In patients after CA who remain unresponsive after ROSC, structured treatment protocols can be helpful and defined in terms of bundles of care with a specific goal-directed approach (85.7%, 18/21).


Goals-of-Care Discussions and Family/Surrogate Support Statements

Takeaway: Include surrogate decision makers, and we need to know how to perform a goals-of-care discussion.

Statements:

Include patients and/or surrogate decision makers as active participants in care and care decisions. These conversations should occur frequently and be clearly documented for other health care professionals who are not present during the conversations (96%, 22/23).
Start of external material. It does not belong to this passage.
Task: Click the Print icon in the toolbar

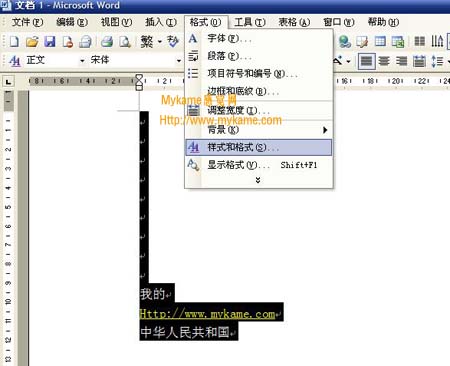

Clinicians involved in goals-of-care decision-making may benefit from additional training to develop key skills and to address individual biases when facilitating these discussions (96%, 22/23).


Neurological Assessment Statements

Takeaway: Perform repeat neurologic exams.

Statements:

Assess neurological status frequently in patients who have an abnormal neurological examination after CA (90%, 18/20).

Patients who are in a coma may benefit from a comprehensive neurological assessment. The below table gives the components of the neurological examination when a patient is unresponsive (100%, 20/20).

Evaluate quantitative pupillometry in patients who have an abnormal neurological examination and/or who are receiving significant doses of sedatives, analgesics, or paralytics (95%, 19/20).

Changes in a neurological examination prompt timely evaluation of the need for further diagnostic tests to identify potentially treatable causes. The clinical treatment team has the ability to respond to monitoring changes by optimizing postresuscitation care (100%, 18/18).


Reference:

Hirsch KG, Abella BS, Amorim E, et al; American Heart Association, Neurocritical Care Society. Critical Care Management of Patients After Cardiac Arrest: A Scientific Statement from the American Heart Association and Neurocritical Care Society. Neurocrit Care. 2023 Dec 1. doi: 10.1007/s12028-023-01871-6. Epub ahead of print. PMID: 38040992.